NCAS-CMS / pyfive

A pure Python HDF5 file reader
BSD 3-Clause "New" or "Revised" License
1 stars 1 forks source link

h5py Datatypes #8

Closed bnlawrence closed 4 months ago

bnlawrence commented 4 months ago

H5py has a class Datatype. This is part of uber ticket #7!

Unfortunately, when creating NetCDF groups, h5netcdf does it's own iteration over an HDF5 group, and looks for instances of DataTypes:

for k, v in self._h5group.items():
            if isinstance(v, self._root._h5py.Group):
                # add to the groups collection if this is a h5py(d) Group
                # instance
                self._groups.add(k)
            # todo: add other user types here
            elif isinstance(
                v, self._root._h5py.Datatype
            ) and self._root._h5py.check_enum_dtype(v.dtype):
                self._enumtypes.add(k)
            else:
                if v.attrs.get("CLASS") == b"DIMENSION_SCALE":
                    # add dimension and retrieve size
                    self._dimensions.add(k)
                else:
                    if self._root._phony_dims_mode is not None:
                        # check if malformed variable and raise
                        if _unlabeled_dimension_mix(v) == "unlabeled":
                            # if unscaled variable, get phony dimensions
                            phony_dims |= Counter(v.shape)

                if not _netcdf_dimension_but_not_variable(v):
                    if isinstance(v, self._root._h5py.Dataset):
                        self._variables.add(k)

In this self._root.h5py is in fact, pyfive after my backend substitution. That means we need to have pyfive support for Datatype and check_enum_dtype or I need another strategy.

In pyfive, I think the Datatype corresponds to DatatypeMessage. IF it's that simple, there are a couple of routes to solving this, we modify pyfive to look more like h5py, or we create a new Datatype class which subclasses DatatypeMessage. I suspect I will go that route ...

The H5py datatype is defined here: https://github.com/h5py/h5py/blob/master/h5py/_hl/datatype.py

bnlawrence commented 4 months ago

Yeah, well, I got this wrong:

The relevant loop inside pyfive h5netcdf branch as it currently stands is this one:

dataobjs = DataObjects(self.file._fh, link_target)
if dataobjs.is_dataset:
       if additional_obj != '.':
              raise KeyError('%s is a dataset, not a group' % (obj_name))
       return Dataset(obj_name, DatasetDataObject(self.file._fh, link_target), self)
return Group(obj_name, dataobjs, self)[additional_obj]

Which unfortunately means that when faced with an actual Datatype enum, it reports it as a group. That is definitely a bug.
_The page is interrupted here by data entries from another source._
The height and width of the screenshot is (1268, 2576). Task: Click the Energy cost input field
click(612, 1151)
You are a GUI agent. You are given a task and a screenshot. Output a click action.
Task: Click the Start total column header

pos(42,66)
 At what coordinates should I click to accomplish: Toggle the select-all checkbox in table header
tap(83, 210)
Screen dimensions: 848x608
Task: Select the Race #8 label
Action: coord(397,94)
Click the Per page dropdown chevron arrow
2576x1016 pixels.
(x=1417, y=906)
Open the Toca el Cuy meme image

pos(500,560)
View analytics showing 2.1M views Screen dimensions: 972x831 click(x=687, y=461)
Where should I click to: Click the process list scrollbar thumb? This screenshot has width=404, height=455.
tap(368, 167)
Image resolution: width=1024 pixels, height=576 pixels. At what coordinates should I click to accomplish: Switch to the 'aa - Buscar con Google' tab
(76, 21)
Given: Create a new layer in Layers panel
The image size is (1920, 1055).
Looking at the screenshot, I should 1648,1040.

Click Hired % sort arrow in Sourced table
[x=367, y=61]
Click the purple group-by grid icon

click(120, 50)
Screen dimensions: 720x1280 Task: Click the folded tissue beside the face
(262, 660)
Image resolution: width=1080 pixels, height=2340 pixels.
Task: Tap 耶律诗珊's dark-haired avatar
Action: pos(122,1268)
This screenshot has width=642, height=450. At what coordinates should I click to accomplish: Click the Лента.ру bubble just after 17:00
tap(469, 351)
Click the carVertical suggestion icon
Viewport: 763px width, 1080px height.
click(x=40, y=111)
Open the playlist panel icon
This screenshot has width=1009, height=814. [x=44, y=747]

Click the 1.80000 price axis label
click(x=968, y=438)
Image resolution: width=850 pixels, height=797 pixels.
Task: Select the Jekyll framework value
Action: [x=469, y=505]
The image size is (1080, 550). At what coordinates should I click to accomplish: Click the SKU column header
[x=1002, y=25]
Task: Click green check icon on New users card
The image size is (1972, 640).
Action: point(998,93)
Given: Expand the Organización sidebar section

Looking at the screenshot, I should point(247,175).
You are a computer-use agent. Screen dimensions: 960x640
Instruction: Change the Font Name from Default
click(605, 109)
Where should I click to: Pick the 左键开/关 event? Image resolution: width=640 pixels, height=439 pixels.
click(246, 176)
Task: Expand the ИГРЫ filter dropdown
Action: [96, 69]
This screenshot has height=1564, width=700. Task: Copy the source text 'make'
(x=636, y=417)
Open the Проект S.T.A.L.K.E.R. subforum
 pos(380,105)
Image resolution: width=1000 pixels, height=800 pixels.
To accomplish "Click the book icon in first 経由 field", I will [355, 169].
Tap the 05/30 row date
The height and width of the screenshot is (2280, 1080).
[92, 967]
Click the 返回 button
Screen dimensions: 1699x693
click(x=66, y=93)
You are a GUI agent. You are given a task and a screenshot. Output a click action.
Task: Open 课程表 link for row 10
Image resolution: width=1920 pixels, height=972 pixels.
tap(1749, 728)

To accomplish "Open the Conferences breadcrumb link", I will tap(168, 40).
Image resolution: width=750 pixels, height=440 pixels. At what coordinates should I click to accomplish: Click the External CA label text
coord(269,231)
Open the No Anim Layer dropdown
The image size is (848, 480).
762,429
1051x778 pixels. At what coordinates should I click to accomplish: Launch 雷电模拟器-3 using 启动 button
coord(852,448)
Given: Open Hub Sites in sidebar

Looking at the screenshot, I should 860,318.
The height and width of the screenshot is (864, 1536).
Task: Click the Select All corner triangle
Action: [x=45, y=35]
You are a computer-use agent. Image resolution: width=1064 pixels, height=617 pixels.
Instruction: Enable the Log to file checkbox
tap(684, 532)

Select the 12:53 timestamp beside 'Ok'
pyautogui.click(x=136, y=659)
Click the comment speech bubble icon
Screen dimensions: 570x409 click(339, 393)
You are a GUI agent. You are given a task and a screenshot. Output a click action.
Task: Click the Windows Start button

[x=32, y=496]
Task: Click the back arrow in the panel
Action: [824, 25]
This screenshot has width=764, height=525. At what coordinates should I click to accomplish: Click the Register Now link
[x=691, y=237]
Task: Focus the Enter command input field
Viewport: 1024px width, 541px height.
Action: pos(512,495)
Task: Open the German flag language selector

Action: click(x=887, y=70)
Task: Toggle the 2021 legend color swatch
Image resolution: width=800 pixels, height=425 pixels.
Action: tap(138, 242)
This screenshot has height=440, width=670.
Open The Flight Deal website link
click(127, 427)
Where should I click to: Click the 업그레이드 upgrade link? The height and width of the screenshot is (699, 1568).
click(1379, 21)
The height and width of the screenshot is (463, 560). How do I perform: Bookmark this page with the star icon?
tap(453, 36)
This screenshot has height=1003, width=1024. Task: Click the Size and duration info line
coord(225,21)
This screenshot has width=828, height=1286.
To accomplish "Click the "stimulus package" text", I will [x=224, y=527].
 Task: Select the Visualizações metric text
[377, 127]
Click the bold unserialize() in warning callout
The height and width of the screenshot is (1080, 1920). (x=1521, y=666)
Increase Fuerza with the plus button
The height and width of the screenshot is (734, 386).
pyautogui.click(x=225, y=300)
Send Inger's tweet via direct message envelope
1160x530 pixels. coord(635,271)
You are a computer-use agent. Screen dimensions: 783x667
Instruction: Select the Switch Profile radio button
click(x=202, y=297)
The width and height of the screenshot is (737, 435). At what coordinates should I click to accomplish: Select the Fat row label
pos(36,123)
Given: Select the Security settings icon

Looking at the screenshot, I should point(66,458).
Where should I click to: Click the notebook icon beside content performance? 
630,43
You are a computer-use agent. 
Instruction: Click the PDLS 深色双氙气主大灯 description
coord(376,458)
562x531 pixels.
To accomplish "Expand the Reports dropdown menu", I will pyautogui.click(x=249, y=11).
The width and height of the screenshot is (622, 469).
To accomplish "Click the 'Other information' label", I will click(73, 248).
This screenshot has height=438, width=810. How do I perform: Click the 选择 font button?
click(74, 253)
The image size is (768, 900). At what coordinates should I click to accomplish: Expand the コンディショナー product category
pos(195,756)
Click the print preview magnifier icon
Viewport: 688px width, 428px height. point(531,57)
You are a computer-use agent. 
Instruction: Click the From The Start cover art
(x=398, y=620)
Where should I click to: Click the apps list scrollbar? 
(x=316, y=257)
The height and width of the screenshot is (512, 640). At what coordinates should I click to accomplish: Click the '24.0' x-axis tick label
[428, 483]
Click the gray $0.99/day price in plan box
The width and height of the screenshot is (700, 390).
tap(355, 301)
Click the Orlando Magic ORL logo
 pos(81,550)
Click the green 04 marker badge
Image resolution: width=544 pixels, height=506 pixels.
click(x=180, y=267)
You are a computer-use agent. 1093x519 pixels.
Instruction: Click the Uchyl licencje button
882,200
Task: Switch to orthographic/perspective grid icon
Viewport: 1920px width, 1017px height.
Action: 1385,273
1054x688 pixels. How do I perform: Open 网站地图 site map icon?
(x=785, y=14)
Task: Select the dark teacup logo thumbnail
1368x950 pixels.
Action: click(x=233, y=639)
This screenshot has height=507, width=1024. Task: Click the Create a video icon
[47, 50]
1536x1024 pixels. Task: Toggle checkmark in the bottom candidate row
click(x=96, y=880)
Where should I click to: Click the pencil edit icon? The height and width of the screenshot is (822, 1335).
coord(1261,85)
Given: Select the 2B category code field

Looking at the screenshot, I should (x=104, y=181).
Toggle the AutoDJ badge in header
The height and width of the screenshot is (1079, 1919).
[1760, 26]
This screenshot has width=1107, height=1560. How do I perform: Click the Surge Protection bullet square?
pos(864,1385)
bnlawrence commented 4 months ago

At this point the logic is that everything that is not a dataset is a group, but we know that's not true, this is a portion of the h5dump of the offending content:

DATATYPE "enum_t" H5T_ENUM {
      H5T_STD_U8LE;
      "stratus"          1;
      "cumulus"          2;
      "nimbus"           3;
      "missing"          255;
   };
DATASET "enum_var" {
      DATATYPE  H5T_ENUM {
         H5T_STD_U8LE;
         "stratus"          1;
         "cumulus"          2;
         "nimbus"           3;
         "missing"          255;
      } ...
";

So we need to do something a wee bit different right at this point, so we can warn the user that we are ignoring the not implemented type rather than pretend it is a group, and then if they try and access enum_var, they get a NotImplementedError.

bnlawrence commented 4 months ago

Ok, so now - https://github.com/bnlawrence/pyfive/commit/99945989d215cd9fbd893d62dd2f0d06939631ab - at least pyfive can read a file with this in it, but raises a warning when it finds the datatype message, and raises a notimplementederror when one tries to read that particular data variable. That seems to be the right sort of behaviour until such time as we implement enum support (https://github.com/bnlawrence/pyfive/issues/9, which we may not).

bnlawrence commented 4 months ago

Test support for "sensible things" is here: c12b5b3